### Exercise passage ###

Here is another tale of sex, drugs, and rock ‘n’ roll, told in the terms of the 12-steps admission of guilt and the music by a founding member of boomer-favorites the Byrds and Crosby, Stills & Nash (sometimes known as CSNY, with Neil Young). But septuagenarian singer/songwriter/guitarist David Crosby, who destroyed his liver and almost his heart and takes daily medications to control his diabetes and hepatitis, is not looking for forgiveness or to mend broken bridges.
Producer Cameron Crowe first interviewed him more than four decades ago as a teenager, like the 16-year-old Rolling Stone writer he fictionalized in his Oscar-winning Almost Famous (2000), and he has continued to do so over the years. He keeps asking as the off-screen interrogator: “How are you still alive?” Crosby, whose trademark song with CSNY was “Almost Cut My Hair,” shakes his now white long locks in disbelief and sorrowfully cites many of his well-known friends in fame who succumbed to their addictions.
Crosby has already produced two memoirs, Long Time Gone: The Autobiography of David Crosby (1988) and Since Then: How I Survived Everything and Lived to Tell About It (2006), so his willingness to now bare all his faults on film may be to help his solo career, as debut director A.J. Eaton follows his 2017 cross-country tour that the musician’s health won’t quite let him complete. (Crowe found the time to participate while he develops the stage musical adaptation of Almost Famous.) The biographical elements, backstage romance with internecine gossip, and musical history tidbits are supplemented by intimate and concert archival footage, along with iconic album cover photographs by jovial Henry Diltz, smoothly edited by Elisa Bonora (Glen Campbell: I’ll Be Me) and Veronica Pinkham (the upcoming Linda Ronstadt: The Sound Of My Voice).
Crosby’s musical memories are of the most value, starting with his recollection of seeing John Coltrane give the most intense performance he’s ever seen, both in a small club and on into its bathroom. A drive along Sunset Boulevard reminds him of early gigs and other rockers with whom he shared time and weed. (His repeated disdain for the Doors’ Jim Morrison is supposedly humorous.) Most revealing is a ride through Laurel Canyon of the Hollywood Hills (as musically surveyed in Andrew Slater’s current documentary Echo in the Canyon), and he quotes the song “Woodstock” about what brought them there: “I have come to lose the smog.”

###

Task: Please name the two people the David Crosby review above credits with editing the film.

### Raw data ###

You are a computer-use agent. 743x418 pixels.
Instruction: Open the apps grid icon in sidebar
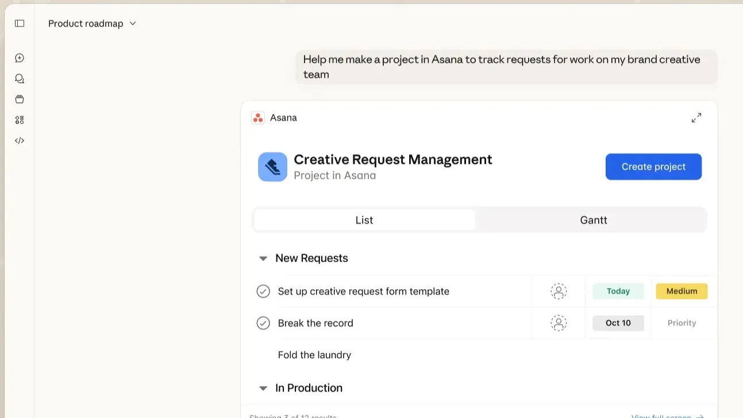point(20,120)
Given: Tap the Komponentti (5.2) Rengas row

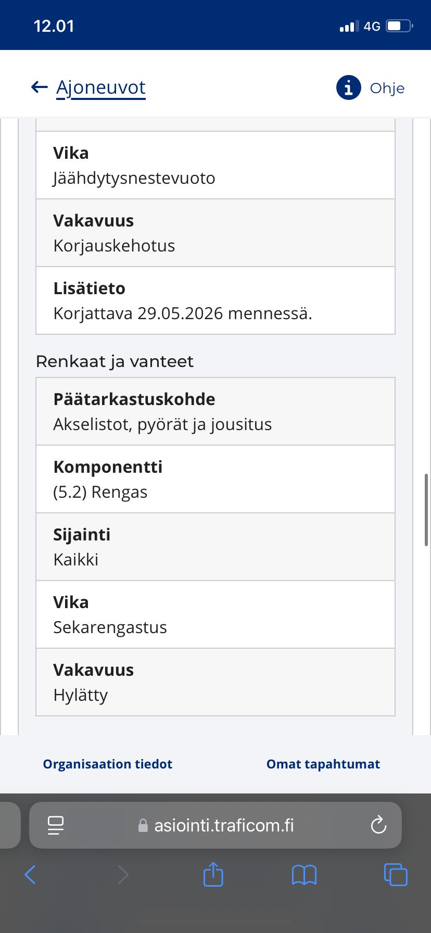Looking at the screenshot, I should pos(216,479).
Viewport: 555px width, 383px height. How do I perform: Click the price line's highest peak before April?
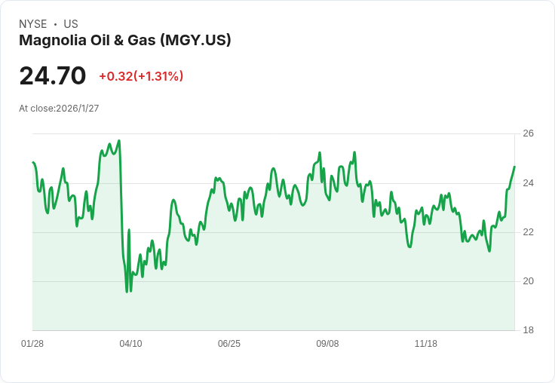coord(119,140)
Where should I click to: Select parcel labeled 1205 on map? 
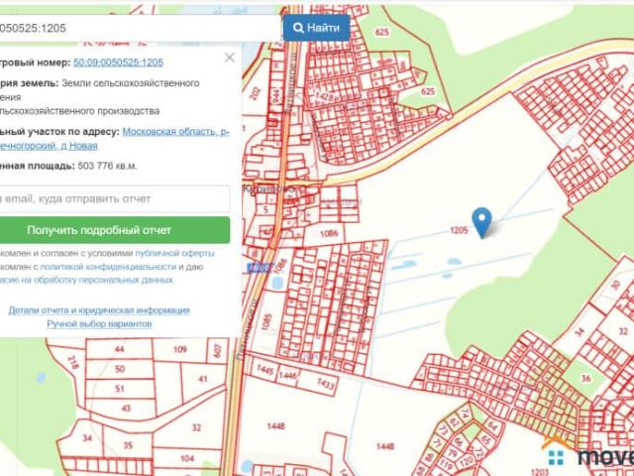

###

Reply: Elisa Bonora and Veronica Pinkham